**Task to complete:**
In the entries that follow, the lines from the one with "[Instagram] (1423, 1393)" through the one with "Page panier (91, 1025)" are the ones to write out, exactly and with both ends included. Nothing else should appear.

____ Records

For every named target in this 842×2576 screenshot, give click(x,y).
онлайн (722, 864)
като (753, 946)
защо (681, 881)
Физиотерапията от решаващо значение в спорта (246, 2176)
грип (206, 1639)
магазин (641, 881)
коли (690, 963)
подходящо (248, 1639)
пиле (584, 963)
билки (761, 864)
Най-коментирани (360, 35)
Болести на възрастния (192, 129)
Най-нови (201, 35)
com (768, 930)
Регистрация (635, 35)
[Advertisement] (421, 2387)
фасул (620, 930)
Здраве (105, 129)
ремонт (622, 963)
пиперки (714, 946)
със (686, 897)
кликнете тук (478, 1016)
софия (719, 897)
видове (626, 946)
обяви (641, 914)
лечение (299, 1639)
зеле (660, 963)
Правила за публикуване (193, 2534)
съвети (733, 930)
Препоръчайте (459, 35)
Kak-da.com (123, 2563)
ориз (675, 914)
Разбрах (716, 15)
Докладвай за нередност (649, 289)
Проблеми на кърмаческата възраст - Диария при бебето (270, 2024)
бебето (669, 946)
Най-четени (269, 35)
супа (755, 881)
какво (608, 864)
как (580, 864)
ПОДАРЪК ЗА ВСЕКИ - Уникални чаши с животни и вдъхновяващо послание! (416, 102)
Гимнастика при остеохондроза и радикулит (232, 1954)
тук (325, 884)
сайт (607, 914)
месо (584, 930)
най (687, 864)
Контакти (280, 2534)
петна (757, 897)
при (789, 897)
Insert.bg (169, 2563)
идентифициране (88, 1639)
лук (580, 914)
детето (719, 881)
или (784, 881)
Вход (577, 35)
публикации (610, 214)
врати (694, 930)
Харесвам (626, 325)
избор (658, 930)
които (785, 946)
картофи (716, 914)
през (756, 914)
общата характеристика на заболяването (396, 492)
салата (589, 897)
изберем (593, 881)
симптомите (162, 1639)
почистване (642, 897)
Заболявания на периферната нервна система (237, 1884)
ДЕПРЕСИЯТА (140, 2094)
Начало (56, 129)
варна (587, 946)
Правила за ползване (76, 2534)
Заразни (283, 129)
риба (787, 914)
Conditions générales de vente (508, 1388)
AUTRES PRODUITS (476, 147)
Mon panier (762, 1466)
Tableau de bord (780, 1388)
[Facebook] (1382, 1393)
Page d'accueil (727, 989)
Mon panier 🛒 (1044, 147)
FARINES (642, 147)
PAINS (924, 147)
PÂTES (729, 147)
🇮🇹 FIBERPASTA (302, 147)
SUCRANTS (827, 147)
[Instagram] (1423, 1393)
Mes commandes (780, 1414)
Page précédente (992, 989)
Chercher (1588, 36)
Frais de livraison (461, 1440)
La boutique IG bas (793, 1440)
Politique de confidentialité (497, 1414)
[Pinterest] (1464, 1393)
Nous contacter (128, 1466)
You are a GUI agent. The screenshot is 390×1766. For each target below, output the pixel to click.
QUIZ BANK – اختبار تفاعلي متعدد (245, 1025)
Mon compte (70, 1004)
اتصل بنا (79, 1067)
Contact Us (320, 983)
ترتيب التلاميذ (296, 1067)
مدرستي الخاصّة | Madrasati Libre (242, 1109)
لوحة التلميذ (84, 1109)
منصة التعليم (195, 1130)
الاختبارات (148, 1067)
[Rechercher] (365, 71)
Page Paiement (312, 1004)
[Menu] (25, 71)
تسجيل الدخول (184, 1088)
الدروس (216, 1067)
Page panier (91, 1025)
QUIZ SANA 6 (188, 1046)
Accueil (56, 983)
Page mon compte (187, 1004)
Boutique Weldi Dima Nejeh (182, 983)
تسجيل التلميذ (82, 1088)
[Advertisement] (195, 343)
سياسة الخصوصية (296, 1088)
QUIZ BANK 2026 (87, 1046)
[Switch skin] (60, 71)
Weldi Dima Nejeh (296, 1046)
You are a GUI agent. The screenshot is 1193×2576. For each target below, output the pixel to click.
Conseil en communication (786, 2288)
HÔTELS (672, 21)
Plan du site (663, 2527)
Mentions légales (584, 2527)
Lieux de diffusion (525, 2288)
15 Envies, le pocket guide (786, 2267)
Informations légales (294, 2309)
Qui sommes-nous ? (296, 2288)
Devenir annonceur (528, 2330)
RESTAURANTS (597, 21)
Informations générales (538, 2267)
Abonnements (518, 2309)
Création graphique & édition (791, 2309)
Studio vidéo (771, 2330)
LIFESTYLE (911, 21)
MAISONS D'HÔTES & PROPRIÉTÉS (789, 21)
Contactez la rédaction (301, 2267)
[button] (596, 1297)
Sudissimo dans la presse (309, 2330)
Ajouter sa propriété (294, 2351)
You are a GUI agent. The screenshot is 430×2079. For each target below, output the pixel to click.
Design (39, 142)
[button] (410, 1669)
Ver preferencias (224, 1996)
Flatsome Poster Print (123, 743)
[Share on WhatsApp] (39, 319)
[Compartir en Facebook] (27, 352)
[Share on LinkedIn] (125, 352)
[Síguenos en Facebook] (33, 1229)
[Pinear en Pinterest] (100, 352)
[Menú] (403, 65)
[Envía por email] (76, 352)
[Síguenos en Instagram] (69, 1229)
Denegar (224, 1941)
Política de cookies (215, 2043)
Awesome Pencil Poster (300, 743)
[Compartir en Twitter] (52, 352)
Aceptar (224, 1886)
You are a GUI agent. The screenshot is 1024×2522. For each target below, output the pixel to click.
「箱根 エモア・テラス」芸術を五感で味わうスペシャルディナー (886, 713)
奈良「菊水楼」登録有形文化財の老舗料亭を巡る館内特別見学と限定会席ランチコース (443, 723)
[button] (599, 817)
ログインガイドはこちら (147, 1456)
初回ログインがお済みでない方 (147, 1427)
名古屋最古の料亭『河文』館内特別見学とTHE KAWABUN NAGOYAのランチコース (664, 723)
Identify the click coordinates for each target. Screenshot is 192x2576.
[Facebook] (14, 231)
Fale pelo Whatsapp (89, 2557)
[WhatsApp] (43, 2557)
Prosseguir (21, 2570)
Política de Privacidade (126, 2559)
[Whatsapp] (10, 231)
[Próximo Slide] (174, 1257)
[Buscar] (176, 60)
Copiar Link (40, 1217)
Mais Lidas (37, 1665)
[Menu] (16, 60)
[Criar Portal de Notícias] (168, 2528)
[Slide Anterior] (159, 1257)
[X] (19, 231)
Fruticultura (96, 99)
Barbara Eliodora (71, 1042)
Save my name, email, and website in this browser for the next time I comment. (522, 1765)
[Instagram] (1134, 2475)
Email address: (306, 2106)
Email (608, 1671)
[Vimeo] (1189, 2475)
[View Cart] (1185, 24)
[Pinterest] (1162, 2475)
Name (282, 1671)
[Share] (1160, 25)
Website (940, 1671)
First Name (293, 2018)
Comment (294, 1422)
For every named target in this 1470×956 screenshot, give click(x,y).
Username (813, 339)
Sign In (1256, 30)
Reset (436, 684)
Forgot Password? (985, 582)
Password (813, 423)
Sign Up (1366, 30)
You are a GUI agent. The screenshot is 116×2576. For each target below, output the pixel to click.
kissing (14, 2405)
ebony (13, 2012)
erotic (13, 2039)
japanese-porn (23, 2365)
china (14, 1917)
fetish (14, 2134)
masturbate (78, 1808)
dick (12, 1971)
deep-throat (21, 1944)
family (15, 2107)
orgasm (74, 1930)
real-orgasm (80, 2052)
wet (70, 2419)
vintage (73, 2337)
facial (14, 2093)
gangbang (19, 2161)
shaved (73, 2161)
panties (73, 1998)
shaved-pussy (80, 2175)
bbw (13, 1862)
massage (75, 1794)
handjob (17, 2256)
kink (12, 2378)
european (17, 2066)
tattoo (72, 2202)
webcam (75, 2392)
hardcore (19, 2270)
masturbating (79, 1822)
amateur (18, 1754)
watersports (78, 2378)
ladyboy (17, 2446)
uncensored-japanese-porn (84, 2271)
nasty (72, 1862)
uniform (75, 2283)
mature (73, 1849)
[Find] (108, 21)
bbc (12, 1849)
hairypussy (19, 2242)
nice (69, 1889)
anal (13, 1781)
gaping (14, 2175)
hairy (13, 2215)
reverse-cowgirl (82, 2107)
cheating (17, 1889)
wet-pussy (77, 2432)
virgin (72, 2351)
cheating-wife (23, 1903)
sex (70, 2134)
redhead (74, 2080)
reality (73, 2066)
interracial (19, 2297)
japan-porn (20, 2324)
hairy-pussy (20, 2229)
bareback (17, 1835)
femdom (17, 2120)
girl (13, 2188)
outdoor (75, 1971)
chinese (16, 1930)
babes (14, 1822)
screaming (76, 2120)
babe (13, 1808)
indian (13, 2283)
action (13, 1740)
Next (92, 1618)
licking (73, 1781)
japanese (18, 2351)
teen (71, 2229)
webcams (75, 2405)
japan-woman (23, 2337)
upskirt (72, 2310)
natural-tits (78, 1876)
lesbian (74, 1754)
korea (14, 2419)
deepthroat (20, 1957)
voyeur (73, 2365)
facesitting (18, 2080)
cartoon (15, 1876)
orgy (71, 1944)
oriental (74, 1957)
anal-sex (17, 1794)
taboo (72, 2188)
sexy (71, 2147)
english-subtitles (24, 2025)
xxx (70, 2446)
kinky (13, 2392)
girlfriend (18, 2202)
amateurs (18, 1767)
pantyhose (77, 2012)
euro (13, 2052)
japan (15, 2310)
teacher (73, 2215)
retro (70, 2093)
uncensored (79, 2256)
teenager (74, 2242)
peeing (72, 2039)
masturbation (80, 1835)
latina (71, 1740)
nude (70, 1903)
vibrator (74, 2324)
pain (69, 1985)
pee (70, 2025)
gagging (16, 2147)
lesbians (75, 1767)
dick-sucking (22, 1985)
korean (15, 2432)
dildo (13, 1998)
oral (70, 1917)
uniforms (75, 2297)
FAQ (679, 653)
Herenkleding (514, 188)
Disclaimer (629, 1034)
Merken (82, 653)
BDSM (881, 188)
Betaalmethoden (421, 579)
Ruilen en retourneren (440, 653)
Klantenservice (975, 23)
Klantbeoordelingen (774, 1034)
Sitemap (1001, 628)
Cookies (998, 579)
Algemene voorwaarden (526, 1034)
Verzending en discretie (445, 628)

________

**Finished exercise:**
[Instagram] (1423, 1393)
Mes commandes (780, 1414)
Page précédente (992, 989)
Chercher (1588, 36)
Frais de livraison (461, 1440)
La boutique IG bas (793, 1440)
Politique de confidentialité (497, 1414)
[Pinterest] (1464, 1393)
Nous contacter (128, 1466)
You are a GUI agent. The screenshot is 390×1766. For each target below, output the pixel to click.
QUIZ BANK – اختبار تفاعلي متعدد (245, 1025)
Mon compte (70, 1004)
اتصل بنا (79, 1067)
Contact Us (320, 983)
ترتيب التلاميذ (296, 1067)
مدرستي الخاصّة | Madrasati Libre (242, 1109)
لوحة التلميذ (84, 1109)
منصة التعليم (195, 1130)
الاختبارات (148, 1067)
[Rechercher] (365, 71)
Page Paiement (312, 1004)
[Menu] (25, 71)
تسجيل الدخول (184, 1088)
الدروس (216, 1067)
Page panier (91, 1025)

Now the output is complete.